START Page text
Taiwanese information technology company

Micro-Star International Co., Ltd. (MSI; 微星科技股份有限公司) is a Taiwanese multinational corporation based in New Taipei City, Taiwan. The company designs, develops, and provides computer hardware, related products, and services. Its product lineup includes laptops, desktop computers, motherboard, graphics cards, all-in-one computers, servers, industrial computers, peripherals, and automotive infotainment systems.

MSI was founded on August 4, 1986, by Hsu Hsiang (Joseph Hsu), Huang Chin-Ching (Jeans Huang), Lin Wen-Tung (Frank Lin), Yu Hsien-Neng (Kenny Yu), and Lu Chi-Lung (Henry Lu). It is listed on the Taiwan Stock Exchange.

==Operations==
First starting its business in New Taipei City, Taiwan, MSI later expanded into China, setting up its Bao'an plant in Shenzhen in 2000 and establishing research and development facilities in Kunshan in 2001. It also provides global warranty services in North America, Central/South America, Asia, Australia and Europe.

MSI's offices in Zhonghe District, New Taipei City, Taiwan, serve as the company's headquarters, and house a number of different divisions and services.

Manufacturing initially took place at plants in Taiwan, but has been moved elsewhere. Many MSI graphics cards are manufactured at its plant in mainland China.

The company has branch offices in the Americas, Europe, Asia, Australia and South Africa. As of 2015, the company has a global presence in over 120 countries.

MSI and Syrma SGS announced their collaboration to make laptops in Chennai on January 10, 2025. MSI will transfer technology to Syrma SGS for localized production in India.

==Products==
The company first built its reputation on developing and manufacturing motherboards for computers, and graphics cards. It established its subsidiary FUNTORO in 2008 for the vehicle infotainment market. It provides many computer and tech oriented products including laptops, desktops, monitors, motherboards, graphics cards, power supply units, computer cases and liquid cooler for gamers and content creators, all-in-one PCs, mobile workstations, servers, IPCs, multimedia peripherals, vehicle infotainment, and an autonomous mobility robot.
END Page text
START Information given
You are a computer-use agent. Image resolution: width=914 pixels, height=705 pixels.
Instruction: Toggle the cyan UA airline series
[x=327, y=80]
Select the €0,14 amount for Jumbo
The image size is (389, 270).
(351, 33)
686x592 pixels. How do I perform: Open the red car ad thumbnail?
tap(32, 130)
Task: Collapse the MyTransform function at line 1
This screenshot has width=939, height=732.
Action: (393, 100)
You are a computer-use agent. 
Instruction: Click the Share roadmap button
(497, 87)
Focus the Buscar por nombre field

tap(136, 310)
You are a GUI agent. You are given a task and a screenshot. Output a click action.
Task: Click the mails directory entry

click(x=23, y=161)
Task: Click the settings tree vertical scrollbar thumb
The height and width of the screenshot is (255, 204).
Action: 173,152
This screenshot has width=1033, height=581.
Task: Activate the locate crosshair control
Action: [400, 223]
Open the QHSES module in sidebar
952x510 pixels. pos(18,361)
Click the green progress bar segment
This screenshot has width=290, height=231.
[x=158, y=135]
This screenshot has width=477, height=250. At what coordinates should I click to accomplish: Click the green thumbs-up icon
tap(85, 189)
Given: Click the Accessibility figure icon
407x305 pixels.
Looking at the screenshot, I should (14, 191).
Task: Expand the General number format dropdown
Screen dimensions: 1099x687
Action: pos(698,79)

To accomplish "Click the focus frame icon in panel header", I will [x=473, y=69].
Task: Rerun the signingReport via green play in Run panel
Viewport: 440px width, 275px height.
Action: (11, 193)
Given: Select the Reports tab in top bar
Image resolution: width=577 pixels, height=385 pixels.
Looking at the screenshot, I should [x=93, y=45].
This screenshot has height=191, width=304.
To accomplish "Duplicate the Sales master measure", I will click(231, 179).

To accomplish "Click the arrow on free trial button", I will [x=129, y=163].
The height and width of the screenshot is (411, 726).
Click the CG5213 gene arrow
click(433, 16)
END Information given
*Work instruction 1*: Can you output the passage of the MSI text from "MSI's offices in" up to and including "production in India.", word for word?
*Work instruction 2*:
Answer these from the MSI text:
(a) On what date was MSI founded?
(b) Where did MSI establish research and development facilities in 2001?
(c) What subsidiary did MSI set up in 2008 for the vehicle infotainment market?

*Written solution 1*:
MSI's offices in Zhonghe District, New Taipei City, Taiwan, serve as the company's headquarters, and house a number of different divisions and services.

Manufacturing initially took place at plants in Taiwan, but has been moved elsewhere. Many MSI graphics cards are manufactured at its plant in mainland China.

The company has branch offices in the Americas, Europe, Asia, Australia and South Africa. As of 2015, the company has a global presence in over 120 countries.

MSI and Syrma SGS announced their collaboration to make laptops in Chennai on January 10, 2025. MSI will transfer technology to Syrma SGS for localized production in India.

*Written solution 2*:
(a) August 4, 1986
(b) Kunshan
(c) FUNTORO